Install Peggy with PHPeggy plugin

$ npm install peggy@^5.0.0 phpeggy

Usage

Generating a Parser

JS API

In Node.js, require both the Peggy parser generator and the PHPeggy plugin:

const peggy = require("peggy");
const phpeggy = require("phpeggy");

To generate a PHP parser, pass both the PHPeggy plugin and your grammar to peggy.generate:

const parser = peggy.generate("start = ('a' / 'b')+", {
    plugins: [phpeggy]
});

The method will return source code of generated parser as a string. Unlike original Peggy, generated PHP parser will be a class, not a function.

Supported options of peggy.generate:

allowedStartRules — rules the parser will be allowed to start parsing from (default: the first rule in the grammar)
cache — if true, makes the parser cache results, avoiding exponential parsing time in pathological cases but making the parser slower (default: false). In case of PHP, this is strongly recommended for big grammars (like javascript.pegjs or css.pegjs in example folder)
grammarSource — this object will be passed to any location() objects as the source property (default: undefined). This object will be used even if options.grammarSource is redefined in the grammar. It is useful to attach the file information to the errors, for example

You can also pass options specific to the PHPeggy plugin as follows:

const parser = peggy.generate("start = ('a' / 'b')+", {
    plugins: [phpeggy],
    phpeggy: { /* phpeggy-specific options */ }
});

Here are the options available to pass this way:

parserNamespace - namespace of generated parser (default: PHPeggy). If value is '' or null, no namespace will be used.
parserClassName - name of generated class for parser (default: Parser).
header - you can provide a custom header that will be added at the top of the parser, e.g. /* My custom header */.

Command Line

To generate a parser from your grammar, use the peggy command:

npx peggy --plugin /path/to/phpeggy/src/phpeggy.js arithmetics.pegjs

The following options might be of interest in the context of PHPeggy:

--allowed-start-rules <rules>
--cache
--extra-options <options>
-c, --extra-options-file <file>
-o, --output <file>
-S, --start-rule <rule>

--format is irrelevant as PHPeggy will only provide PHP source code.

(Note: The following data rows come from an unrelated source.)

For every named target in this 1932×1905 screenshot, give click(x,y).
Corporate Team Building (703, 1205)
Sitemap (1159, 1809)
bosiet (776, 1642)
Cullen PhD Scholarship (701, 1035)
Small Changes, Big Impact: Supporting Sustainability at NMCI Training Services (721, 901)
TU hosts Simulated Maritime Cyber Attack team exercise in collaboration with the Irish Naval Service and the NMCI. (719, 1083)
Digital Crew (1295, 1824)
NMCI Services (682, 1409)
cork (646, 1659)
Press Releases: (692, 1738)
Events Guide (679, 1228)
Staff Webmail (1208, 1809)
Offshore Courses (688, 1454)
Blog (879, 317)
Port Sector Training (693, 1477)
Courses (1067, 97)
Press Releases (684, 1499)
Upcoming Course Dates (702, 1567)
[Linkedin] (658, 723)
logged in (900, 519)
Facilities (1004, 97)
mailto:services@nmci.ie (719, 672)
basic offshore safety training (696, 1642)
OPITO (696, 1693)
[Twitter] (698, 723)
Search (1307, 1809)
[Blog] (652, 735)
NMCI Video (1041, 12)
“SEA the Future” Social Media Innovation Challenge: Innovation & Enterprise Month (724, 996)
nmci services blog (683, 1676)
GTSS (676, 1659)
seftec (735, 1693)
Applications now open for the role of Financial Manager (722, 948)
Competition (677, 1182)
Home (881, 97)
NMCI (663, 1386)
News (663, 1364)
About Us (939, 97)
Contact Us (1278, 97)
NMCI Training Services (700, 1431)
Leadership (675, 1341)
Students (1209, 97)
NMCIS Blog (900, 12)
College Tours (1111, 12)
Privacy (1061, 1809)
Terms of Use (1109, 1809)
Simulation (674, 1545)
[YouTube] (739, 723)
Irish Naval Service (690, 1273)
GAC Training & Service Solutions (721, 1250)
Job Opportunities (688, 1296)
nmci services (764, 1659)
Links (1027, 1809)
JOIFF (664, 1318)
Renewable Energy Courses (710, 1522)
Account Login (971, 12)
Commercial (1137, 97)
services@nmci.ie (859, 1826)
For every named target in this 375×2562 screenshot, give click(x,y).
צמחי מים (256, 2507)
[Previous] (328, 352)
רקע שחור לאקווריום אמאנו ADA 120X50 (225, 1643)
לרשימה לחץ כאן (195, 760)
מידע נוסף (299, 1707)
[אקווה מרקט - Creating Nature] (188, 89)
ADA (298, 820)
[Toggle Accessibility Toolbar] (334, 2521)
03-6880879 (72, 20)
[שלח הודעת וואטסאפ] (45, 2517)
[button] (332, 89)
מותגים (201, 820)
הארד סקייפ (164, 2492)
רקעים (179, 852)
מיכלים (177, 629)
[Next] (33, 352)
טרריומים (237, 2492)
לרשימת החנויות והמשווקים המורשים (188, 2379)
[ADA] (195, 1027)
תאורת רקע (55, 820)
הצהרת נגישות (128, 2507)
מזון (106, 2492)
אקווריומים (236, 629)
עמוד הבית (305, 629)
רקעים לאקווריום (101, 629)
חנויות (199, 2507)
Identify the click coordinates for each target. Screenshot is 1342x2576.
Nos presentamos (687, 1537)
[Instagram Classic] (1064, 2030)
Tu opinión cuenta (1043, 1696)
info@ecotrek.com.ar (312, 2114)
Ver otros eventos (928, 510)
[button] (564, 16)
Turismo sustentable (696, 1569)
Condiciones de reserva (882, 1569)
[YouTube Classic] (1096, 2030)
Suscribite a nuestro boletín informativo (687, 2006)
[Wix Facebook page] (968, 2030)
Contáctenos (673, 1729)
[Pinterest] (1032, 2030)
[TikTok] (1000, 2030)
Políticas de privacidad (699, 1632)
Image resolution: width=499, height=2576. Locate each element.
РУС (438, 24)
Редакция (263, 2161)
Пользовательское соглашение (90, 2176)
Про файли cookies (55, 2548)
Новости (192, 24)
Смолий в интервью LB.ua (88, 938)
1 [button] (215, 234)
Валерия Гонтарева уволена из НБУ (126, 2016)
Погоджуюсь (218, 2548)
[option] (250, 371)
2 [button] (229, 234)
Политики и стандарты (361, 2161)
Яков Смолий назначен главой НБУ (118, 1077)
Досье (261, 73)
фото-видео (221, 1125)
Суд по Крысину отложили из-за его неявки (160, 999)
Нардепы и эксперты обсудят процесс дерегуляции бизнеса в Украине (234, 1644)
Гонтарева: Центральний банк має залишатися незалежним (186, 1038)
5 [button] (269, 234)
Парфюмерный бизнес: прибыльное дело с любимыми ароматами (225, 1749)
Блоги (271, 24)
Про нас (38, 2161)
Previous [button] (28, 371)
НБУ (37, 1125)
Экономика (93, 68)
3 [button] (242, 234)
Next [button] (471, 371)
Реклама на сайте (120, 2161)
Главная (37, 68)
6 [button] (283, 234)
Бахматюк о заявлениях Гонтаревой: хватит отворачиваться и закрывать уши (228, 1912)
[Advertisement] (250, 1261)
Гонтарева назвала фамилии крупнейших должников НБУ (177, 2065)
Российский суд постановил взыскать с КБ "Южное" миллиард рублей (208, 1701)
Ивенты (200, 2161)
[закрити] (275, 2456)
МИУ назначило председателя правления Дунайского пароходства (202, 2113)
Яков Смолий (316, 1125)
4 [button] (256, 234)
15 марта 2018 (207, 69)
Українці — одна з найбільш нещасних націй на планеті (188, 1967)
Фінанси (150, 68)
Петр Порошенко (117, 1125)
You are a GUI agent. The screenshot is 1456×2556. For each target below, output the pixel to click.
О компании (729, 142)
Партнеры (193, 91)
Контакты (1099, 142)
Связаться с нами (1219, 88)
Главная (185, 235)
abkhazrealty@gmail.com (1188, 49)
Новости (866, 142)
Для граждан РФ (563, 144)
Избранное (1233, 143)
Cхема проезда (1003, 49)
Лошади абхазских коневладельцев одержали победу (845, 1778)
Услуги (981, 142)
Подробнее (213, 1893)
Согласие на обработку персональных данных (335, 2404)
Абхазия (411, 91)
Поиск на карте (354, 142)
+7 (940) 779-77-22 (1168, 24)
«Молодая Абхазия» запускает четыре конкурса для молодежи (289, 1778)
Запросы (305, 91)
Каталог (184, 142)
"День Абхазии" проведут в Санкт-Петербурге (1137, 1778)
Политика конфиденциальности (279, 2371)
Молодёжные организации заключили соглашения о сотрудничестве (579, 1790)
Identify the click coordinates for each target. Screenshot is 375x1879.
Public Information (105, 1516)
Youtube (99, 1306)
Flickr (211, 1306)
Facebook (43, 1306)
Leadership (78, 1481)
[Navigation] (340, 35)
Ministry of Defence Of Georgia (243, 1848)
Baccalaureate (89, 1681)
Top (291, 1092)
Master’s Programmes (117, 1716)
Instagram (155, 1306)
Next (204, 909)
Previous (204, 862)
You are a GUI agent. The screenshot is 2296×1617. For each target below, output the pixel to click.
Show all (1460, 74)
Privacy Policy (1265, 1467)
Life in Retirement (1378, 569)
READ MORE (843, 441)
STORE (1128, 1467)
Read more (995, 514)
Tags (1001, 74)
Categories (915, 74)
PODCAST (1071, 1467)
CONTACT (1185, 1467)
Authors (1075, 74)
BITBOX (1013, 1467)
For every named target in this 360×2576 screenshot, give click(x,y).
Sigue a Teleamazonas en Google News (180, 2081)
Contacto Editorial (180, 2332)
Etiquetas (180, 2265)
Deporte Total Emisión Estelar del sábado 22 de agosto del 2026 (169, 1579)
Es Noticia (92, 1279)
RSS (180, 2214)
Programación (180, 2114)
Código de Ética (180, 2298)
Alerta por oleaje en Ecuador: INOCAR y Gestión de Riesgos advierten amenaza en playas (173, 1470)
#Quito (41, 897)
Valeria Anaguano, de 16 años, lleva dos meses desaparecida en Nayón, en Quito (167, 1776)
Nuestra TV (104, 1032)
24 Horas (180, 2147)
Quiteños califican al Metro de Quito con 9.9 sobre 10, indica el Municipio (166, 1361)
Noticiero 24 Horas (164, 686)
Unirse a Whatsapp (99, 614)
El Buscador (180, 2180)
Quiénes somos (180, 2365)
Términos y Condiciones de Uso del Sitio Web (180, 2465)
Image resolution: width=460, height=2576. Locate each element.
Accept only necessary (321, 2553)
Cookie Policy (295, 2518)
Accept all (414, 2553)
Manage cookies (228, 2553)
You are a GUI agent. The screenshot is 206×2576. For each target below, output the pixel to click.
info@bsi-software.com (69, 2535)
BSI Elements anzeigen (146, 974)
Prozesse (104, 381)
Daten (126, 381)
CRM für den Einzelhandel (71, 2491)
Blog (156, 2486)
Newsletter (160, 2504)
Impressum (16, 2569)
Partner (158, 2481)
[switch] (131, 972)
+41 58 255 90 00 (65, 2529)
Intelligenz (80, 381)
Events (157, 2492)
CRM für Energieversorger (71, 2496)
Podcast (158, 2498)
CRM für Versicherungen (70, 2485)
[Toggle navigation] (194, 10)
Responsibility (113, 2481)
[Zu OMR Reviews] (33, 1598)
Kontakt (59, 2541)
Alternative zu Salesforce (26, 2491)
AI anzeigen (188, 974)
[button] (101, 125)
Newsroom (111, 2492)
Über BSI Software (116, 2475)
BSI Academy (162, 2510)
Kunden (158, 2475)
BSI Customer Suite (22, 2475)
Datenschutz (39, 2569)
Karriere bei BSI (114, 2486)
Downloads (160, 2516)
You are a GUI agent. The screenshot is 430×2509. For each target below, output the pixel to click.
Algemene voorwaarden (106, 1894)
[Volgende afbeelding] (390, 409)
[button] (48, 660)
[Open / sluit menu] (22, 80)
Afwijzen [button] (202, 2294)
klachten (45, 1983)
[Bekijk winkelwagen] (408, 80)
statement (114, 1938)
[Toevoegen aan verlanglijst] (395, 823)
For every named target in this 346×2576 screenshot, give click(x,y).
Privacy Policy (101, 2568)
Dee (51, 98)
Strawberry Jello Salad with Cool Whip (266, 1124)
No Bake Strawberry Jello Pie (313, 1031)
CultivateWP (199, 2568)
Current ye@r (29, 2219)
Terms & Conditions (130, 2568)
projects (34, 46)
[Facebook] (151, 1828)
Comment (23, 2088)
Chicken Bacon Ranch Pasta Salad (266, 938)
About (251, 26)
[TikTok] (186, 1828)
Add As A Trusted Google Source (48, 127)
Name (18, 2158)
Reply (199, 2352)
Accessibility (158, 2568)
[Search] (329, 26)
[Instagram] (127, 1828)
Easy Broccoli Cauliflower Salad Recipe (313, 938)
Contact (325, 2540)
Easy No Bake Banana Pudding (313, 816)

Here is a more complex example:

npx peggy -o arithmeticsParser.php --plugin /path/to/phpeggy/src/phpeggy.js arithmetics.pegjs --cache --extra-option '{ "phpeggy" : { "parserNamespace" : "MyNameSpace", "parserClassName" : "ArithmeticsParser", "header" : "/* My custom header */" } }'

A more detailed description of the different options can be found in the peggy documentation.

Using the Parser

Save parser generated by peggy.generate to a file
In PHP code:

include "your.parser.file.php";

try {
    $parser = new PHPeggy\Parser;
    $result = $parser->parse($input);
} catch (PHPeggy\SyntaxError $ex) {
    // Handle parsing error
    // [...]
}

You can use the following snippet to format parsing errors:

catch (PHPeggy\SyntaxError $e) {
    $message = "Syntax error: " . $e->getMessage() . " at line " . $e->grammarLine . " column " . $e->grammarColumn . " offset " . $e->grammarOffset;
}

Or use SyntaxError->format():

catch (PHPeggy\SyntaxError $e) {
    $errorFormatted = $e->format(array(array("source" => "User input", "text" => $user_input)));
}

Which will look similar to:

SyntaxError: Expected "a" but "b" found.
 --> Input string:1:1
  |
1 | b
  | ^

Note that the generated PHP parser will call preg_match_all( '/./us', ... ) on the input string. This may be undesirable for projects that need to maintain compatibility with PCRE versions that are missing Unicode support (WordPress, for example). To avoid this call, split the input string into an array (one array element per UTF-8 character) and pass this array into $parser->parse() instead of the string input.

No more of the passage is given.